Your code goes in the cell below.

In [None]:
# In a variable q_s0_a0, store the q-value of the initial state and action 0 and print it out

## In a variable `s1`, store the next state $s(1)$, if $s(0)=[0., 0.01, 0.15, 0.]$ and  $a(0)=0$.

Your code goes in the cells below.

In [None]:
# In the variable s_1, store the next state if you take an action 0 in the initial state [0.,0.01,0.15,0.]

# The Bellman Expectation equation for the Q-value function for time $t=0$ is given below again for your reference <br><br><br>

<center>$\Large Q_{\pi}(s(0), a(0)) = \mathbf{E}[r(0) + \gamma Q_{\pi}(s(1), a(1)) | s(0), a(0)]$</center>

<br><br>
##  I have written an expression below that computes the right hand side of the equation, assuming $s(0)=[0., 0.01, 0.15, 0.]$ and $a(0)=0$. But the expression is not complete.

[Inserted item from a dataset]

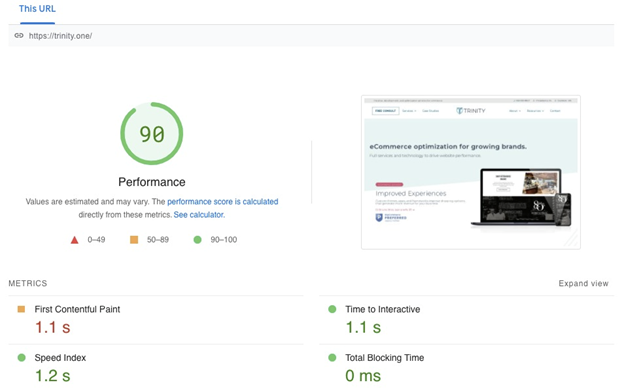Viewport: 624px width, 391px height.
Task: Click the Total Blocking Time 0 ms value
Action: [363, 375]
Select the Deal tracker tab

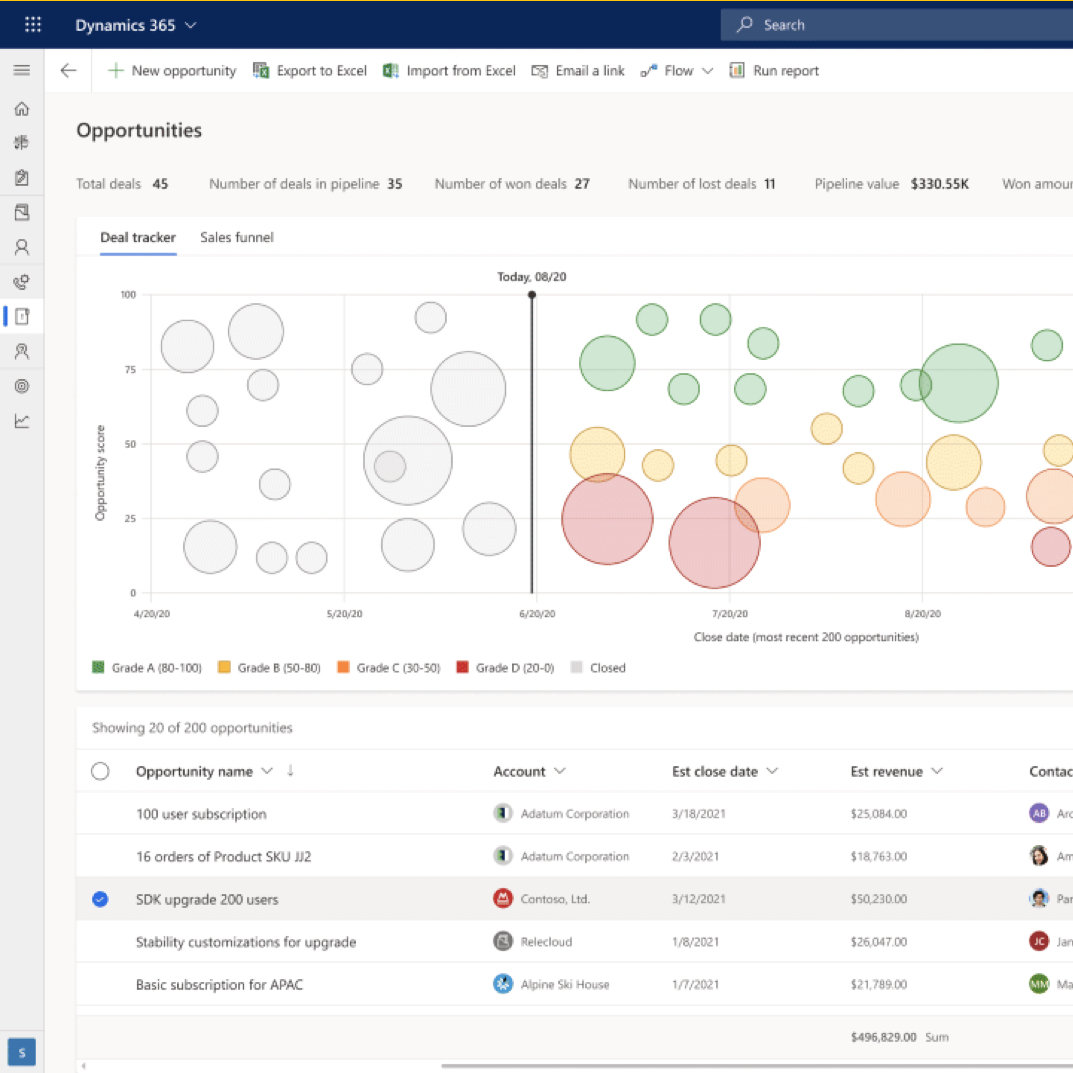[138, 237]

Your job is to complete it.

1. The first (leftmost) `1` stands for $E(r(0)| s(0), a(0))$, since the reward in `CartPole-v0` is always `1`.
2. The second big expression (partially filled) stands for $E(\gamma Q_{\pi}(s(1), a(1) | s(0), a(0))$. 
3. The `0.8` in the second expression is the gamma.
4. Remember that $\pi$ is the epsilon pole direction policy.

Fill in the blanks with numerical values to complete the expression

In [None]:
# Complete the expression that computes the right hand side of the equation. Fill in the blanks with numerical values only.
1 + 0.8 * (____ * q_value_epsilon_pole_direction_policy.q_value_average[tuple(s1), 0] + ____ * q_value_epsilon_pole_direction_policy.q_value_average[tuple(s1), 1])

If you did this right, you should get a value very close to `q_s0_a0`, since the right hand side must be equal to `q_s0_a0`, according to the Bellman Expectation Equation.

The Bellman Expectation Equation is a foundational equation in RL, and it's awesome that we can reproduce it using `CartPole-v0` and Python!